→ **Aim of the exercise**:
Rewrite the part that opens with the line containing "The image size" and closes with the line containing "center [566, 323].", replacing "screenshot" with "screen image" and keeping everything else unchanged.

→ **Listed records**:
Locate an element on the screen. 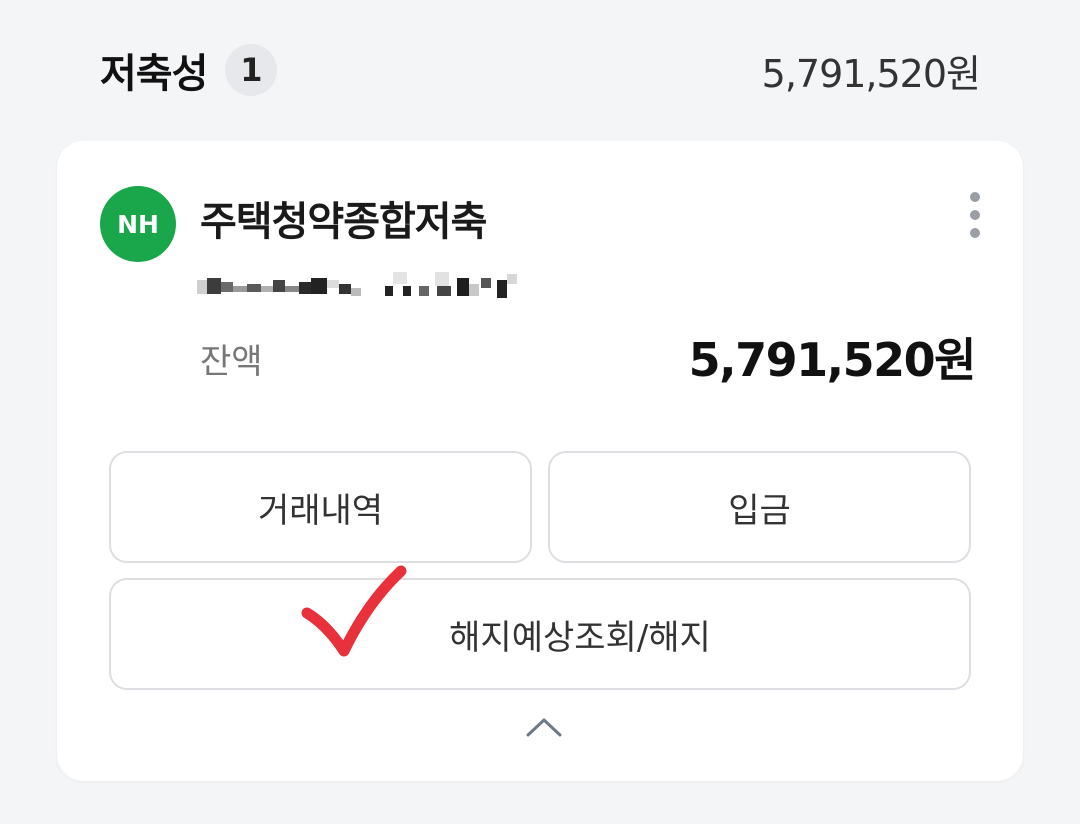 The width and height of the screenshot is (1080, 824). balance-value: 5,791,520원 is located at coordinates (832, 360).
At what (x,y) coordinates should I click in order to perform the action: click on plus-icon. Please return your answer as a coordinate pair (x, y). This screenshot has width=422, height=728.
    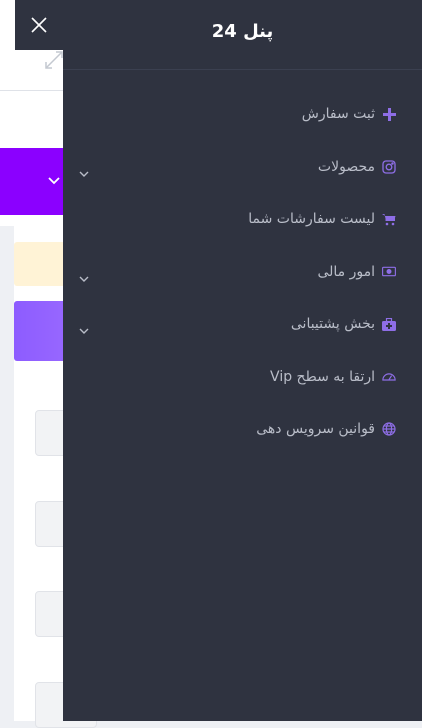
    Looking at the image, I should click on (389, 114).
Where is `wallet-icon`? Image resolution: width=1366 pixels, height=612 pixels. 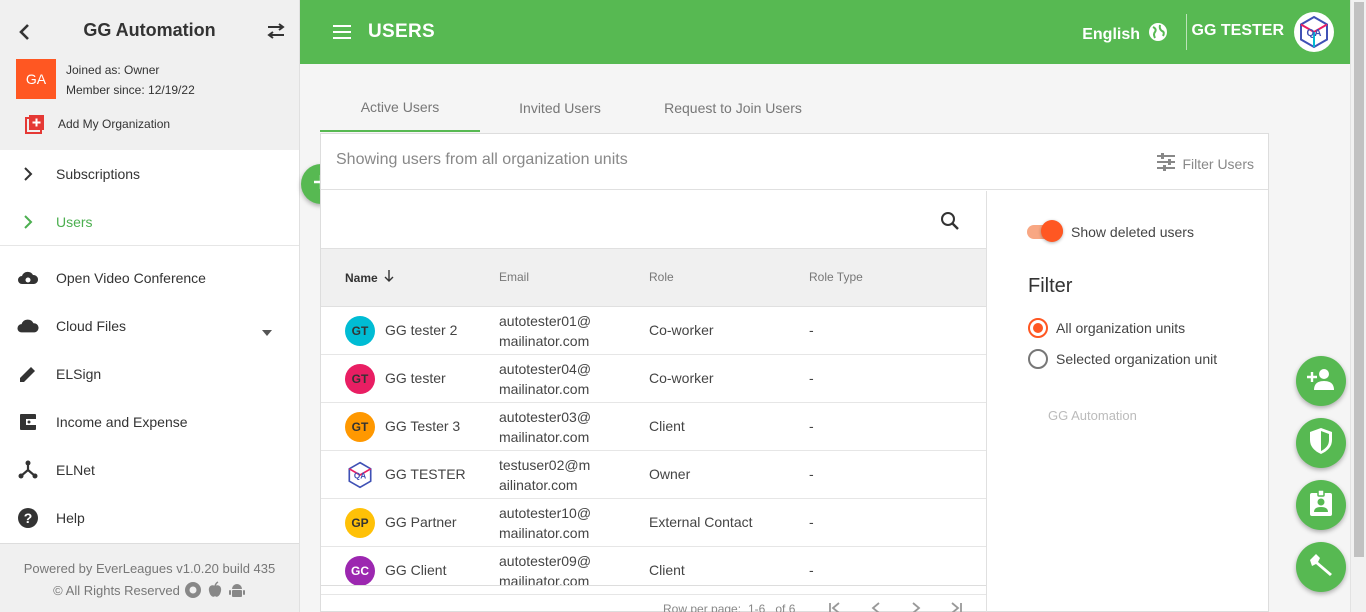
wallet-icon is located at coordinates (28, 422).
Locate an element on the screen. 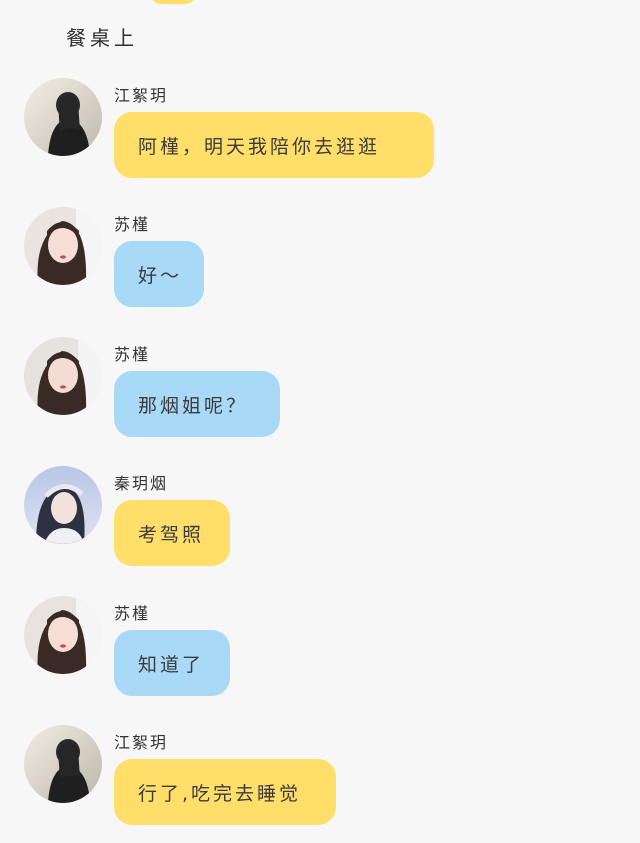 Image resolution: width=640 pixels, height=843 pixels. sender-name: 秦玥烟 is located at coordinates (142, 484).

* * *

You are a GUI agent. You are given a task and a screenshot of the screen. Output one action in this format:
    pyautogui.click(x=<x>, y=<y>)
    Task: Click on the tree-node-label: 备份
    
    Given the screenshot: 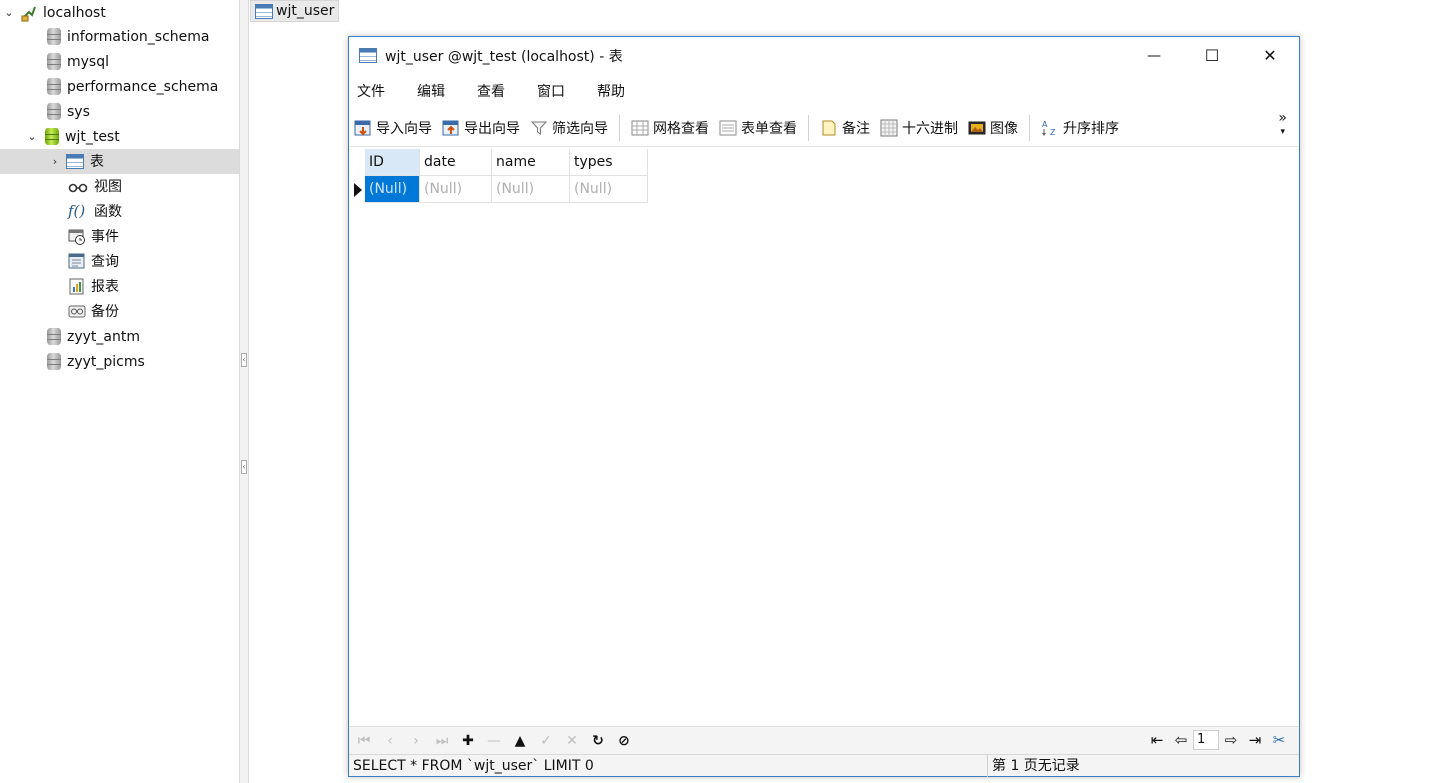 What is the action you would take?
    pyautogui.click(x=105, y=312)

---

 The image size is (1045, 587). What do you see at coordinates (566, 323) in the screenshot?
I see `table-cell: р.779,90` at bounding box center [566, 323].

→ **Your response**:
 The image size is (1045, 587). What do you see at coordinates (566, 323) in the screen image?
I see `table-cell: р.779,90` at bounding box center [566, 323].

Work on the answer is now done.